§ Halaman:
Kamis, 20 Desember 2012

Kopi Kelas Dunia di Sudut Tegallega

DISPLAY KLASIK BEANS SUNDA HEJO, TEGALLEGA
BAHKAN sekalipun kita bukanlah seorang ahli kopi, sensasi keasaman yang menyegarkan seperti kesegaran buah-buahan itu pasti akan bisa kita rasakan. Sensasi rasa yang memang sulit sekali diungkapkan dengan kata-kata. Sesulit kita melupakannya sejak pertama kali mencoba.

"PARA ahli kopi menyebut itu dengan istilah acidity, satu dari empat atribut penting dalam communicating about coffee, selain body, aroma, dan flavors. Tapi, jangan terlalu memusingkan istilah-istilah itu, suka-suka saja. Yang penting happy," ujar Yadi Mulyadi (40) ringan, saat ditemui di tempatnya yang asri, Klasik Beans Sunda Hejo Coffee di Pasar Bunga Kav 6 Tegallega, Jalan Mochamad Toha, Bandung, belum lama ini.

Catatan pencarian kata dan elemen

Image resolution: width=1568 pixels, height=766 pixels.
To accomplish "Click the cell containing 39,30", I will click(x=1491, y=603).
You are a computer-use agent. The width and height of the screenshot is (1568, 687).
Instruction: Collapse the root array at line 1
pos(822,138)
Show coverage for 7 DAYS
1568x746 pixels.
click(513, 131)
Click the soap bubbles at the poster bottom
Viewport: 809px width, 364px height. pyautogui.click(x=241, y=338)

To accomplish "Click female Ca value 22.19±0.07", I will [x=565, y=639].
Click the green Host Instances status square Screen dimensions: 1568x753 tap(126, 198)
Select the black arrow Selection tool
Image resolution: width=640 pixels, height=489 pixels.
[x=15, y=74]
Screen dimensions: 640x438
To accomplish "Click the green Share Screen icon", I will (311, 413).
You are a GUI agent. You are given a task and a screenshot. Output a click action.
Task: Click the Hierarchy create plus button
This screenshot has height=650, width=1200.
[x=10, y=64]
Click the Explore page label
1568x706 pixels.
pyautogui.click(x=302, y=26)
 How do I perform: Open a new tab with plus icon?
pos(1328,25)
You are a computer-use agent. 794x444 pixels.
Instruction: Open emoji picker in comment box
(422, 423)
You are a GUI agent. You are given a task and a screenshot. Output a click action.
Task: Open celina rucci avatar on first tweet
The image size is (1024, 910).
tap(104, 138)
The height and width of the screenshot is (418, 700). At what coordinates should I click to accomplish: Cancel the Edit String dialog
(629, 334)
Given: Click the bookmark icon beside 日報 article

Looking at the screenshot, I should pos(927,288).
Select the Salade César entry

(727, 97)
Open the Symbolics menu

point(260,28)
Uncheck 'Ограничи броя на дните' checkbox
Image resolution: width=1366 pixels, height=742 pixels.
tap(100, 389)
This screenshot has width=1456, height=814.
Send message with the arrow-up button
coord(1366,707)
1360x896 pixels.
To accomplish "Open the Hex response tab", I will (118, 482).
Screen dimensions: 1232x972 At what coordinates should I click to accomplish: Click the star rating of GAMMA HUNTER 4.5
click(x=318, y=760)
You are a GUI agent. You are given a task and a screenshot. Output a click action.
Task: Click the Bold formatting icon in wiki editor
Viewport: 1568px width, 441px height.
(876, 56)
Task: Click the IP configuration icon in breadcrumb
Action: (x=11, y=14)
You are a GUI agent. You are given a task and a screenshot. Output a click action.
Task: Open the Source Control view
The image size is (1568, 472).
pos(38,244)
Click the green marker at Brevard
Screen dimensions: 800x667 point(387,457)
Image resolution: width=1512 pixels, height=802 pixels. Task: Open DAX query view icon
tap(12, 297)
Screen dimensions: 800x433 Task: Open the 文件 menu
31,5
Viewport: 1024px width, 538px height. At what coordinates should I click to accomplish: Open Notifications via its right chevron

§ Instruksi Tugas 1:
Tuliskan kembali bagian artikel kopi Tegallega dari "DISPLAY KLASIK BEANS" sampai dengan "belum lama ini." tanpa perubahan.
§ Instruksi Tugas 2:
Sebutkan semua atribut penting dalam communicating about coffee yang disebutkan dalam artikel kopi Tegallega.
§ Instruksi Tugas 3:
Lanjutkan artikel kopi Tegallega mulai setelah kalimat terakhirnya.

§ Hasil Tugas 1:
DISPLAY KLASIK BEANS SUNDA HEJO, TEGALLEGA
BAHKAN sekalipun kita bukanlah seorang ahli kopi, sensasi keasaman yang menyegarkan seperti kesegaran buah-buahan itu pasti akan bisa kita rasakan. Sensasi rasa yang memang sulit sekali diungkapkan dengan kata-kata. Sesulit kita melupakannya sejak pertama kali mencoba.

"PARA ahli kopi menyebut itu dengan istilah acidity, satu dari empat atribut penting dalam communicating about coffee, selain body, aroma, dan flavors. Tapi, jangan terlalu memusingkan istilah-istilah itu, suka-suka saja. Yang penting happy," ujar Yadi Mulyadi (40) ringan, saat ditemui di tempatnya yang asri, Klasik Beans Sunda Hejo Coffee di Pasar Bunga Kav 6 Tegallega, Jalan Mochamad Toha, Bandung, belum lama ini.

§ Hasil Tugas 2:
acidity, body, aroma, flavors

§ Hasil Tugas 3:
Seperti biasa, malam itu pun Yadi terlihat sibuk. Bukan hanya melayani pesanan kopi yang dari tamu-tamunya yang silih berganti datang hingga larut, tapi juga menemani para sahabatnya itu mengobrol, menjawab beragam pertanyaan mereka tentang seluk beluk kopi, mulai dari yang sederhana soal macam-macam rasanya, hingga urusan yang rumit seperti soal budidaya, pengolahan, dan prospek bisnisnya, termasuk perjalanan panjang kopi yang ia sajikan itu menembus pasar kopi dunia.

Yadi mengaku, sekalipun tak semua tamu yang datang ke tempatnya ia kenal secara pribadi, semua penyuka kopi adalah sahabat dalam kecintaan mereka pada kopi. "Itu sebabnya, semua yang datang kemari selalu kami perlakukan sebagai sahabat. Di sini ada kopi bagus yang bisa kita nikmati sepuasnya," tutur Yadi.

Disambut dua kolam kecil yang memanjang di pintu masuk, ketentraman memang langsung terasa saat datang ke Klasik Beans Sunda Hejo, tempat Yadi setiap hari memusatkan kegiatannya selama lima bulan terakhir. Selain pohon-pohon bunga dan tanaman hias yang tertata rapi, meja dan kursi-kursi batu juga ditata menyebar di antara hijaunya dedaunan.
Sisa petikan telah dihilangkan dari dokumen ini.